- **Activity list**:
1 – In the GATK 2.0 license text, when is the commercial version of the GATK expected to become available?
2 – Please copy the passage from the GATK 2.0 license text word for word, starting with "Very little. The GATK map/reduce" and going on through "for additional details).".

As the GATK 2.0 beta license forbids redistribution of GATK 2.0 tools, you must ensure that these tools are only accessible to users within your institution. You are welcome to install and provide access to tools in GATK-lite, though. GATK-lite contains all of the code -- with a completely non-restrictive MIT license -- available in the latest GATK 1.6 release.
We are actively interested in defining reasonable use terms for third-party pipelines, so please contact Mark DePristo (depristo@) to discuss the matter further.
I work at an academic non-commercial institution, and I built a NGS pipeline that runs GATK tools on sequencing data. We often distribute BAMs and VCFs processed by GATK to our collaborators both within and external to the institution, how does the new GATK 2.0 license affect me?
Very little. The GATK 2.0 license allows academic non-commercial institutions to install, run, and distribute GATK-based results. Commercial institutions, however, are not permitted to use the GATK 2.0 beta, so can only do this using the unrestricted GATK-lite distribution. Note that when the commercial version of the GATK becomes available in late 2012, commercial institutions will have the opportunity to run and distribute the results of GATK 2.0 tools.
I work at an academic institution, and we conduct sponsored research on behalf of commercial entities, how does the new GATK 2.0 license affect me? The GATK 2.0 licence explicitly allows an academic non-commercial entity to run GATK2.0 as part of sponsored research projects.
I make NGS instruments and have embedded GATK in my instrument, how does the new GATK 2.0 license affect me?
The current GATK 2.0 license forbids redistribution of GATK 2.0 binaries, so you will not be able to download GATK 2.0 and redistribute it on your instruments. Of course, you are welcome to redistribute GATK-lite. We envision that instrument manufactures will be able to purchase a commercial, redistribution license when the the full commercial GATK version is available in late 2012.
We are actively interested in defining reasonable use terms for instrument manufacturers who want to embed GATK, so please contact Mark DePristo (depristo@) to discuss the matter further.
I compile and distribute an NGS analysis suite that includes the GATK. How does the new GATK 2.0 license affect me?
The new GATK 2.0 license forbids redistribution of the GATK 2.0 tools. You will not be able to include GATK 2.0 tools in your distribution going forward. You are welcome to install and distribute the tools GATK-lite, though, which is effectively what you have been doing with GATK 1.6. We are actively interested in defining reasonable use terms for third-party redistribution of the premium GATK2 suite, so please contact Mark DePristo (depristo@) to discuss the matter further.
I took the GATK and rewrote parts of the engine or individual tools to make them faster or better. How does the new 2.0 license affect me?
Very little. The GATK map/reduce programming framework and all associated libraries will continue to be available at github under the MIT license. Any improvements you made to the framework will continue to be viable and can be made available to the community in any way you see fit (see below for additional details).
Most of the GATK 1.6 tools remains in the new GATK-lite distribution on github as well, so improvements to any of those tools will remain valuable, and can be redistributed freely as the GATK-lite tools all have an MIT license.
Applying your engine optimizations to the new, protected GATK 2.0 tools can only be explored through a formal collaboration with the GATK team.
I built several NGS tools on top of the GATK, how does the new GATK 2.0 license affect me?

- **Extracted material**:
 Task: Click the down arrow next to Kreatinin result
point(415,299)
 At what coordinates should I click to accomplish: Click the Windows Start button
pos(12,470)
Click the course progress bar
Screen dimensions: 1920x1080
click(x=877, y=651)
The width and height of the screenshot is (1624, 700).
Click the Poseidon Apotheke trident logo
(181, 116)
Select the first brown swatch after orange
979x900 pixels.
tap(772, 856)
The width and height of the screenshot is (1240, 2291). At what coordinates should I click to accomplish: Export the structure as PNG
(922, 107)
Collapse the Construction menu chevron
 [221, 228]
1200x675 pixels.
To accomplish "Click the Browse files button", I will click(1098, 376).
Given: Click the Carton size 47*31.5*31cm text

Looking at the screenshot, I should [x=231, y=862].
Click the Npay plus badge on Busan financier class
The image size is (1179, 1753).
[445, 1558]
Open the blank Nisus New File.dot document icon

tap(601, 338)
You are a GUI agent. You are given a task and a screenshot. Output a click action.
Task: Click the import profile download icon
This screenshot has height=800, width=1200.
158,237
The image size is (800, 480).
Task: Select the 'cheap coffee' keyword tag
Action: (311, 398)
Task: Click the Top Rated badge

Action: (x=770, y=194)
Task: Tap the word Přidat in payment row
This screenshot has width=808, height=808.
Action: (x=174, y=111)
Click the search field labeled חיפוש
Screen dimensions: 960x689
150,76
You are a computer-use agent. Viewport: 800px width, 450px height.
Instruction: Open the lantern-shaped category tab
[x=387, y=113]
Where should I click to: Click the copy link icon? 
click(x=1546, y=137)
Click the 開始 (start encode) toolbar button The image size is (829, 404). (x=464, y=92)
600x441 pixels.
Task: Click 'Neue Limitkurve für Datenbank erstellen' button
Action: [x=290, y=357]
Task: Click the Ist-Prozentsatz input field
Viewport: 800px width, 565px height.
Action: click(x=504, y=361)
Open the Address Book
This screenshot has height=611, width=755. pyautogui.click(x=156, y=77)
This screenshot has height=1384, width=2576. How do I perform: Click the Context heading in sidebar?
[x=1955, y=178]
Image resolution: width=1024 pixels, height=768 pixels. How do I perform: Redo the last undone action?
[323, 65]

- **Answer section**:
1 – Late 2012.

2 –
Very little. The GATK map/reduce programming framework and all associated libraries will continue to be available at github under the MIT license. Any improvements you made to the framework will continue to be viable and can be made available to the community in any way you see fit (see below for additional details).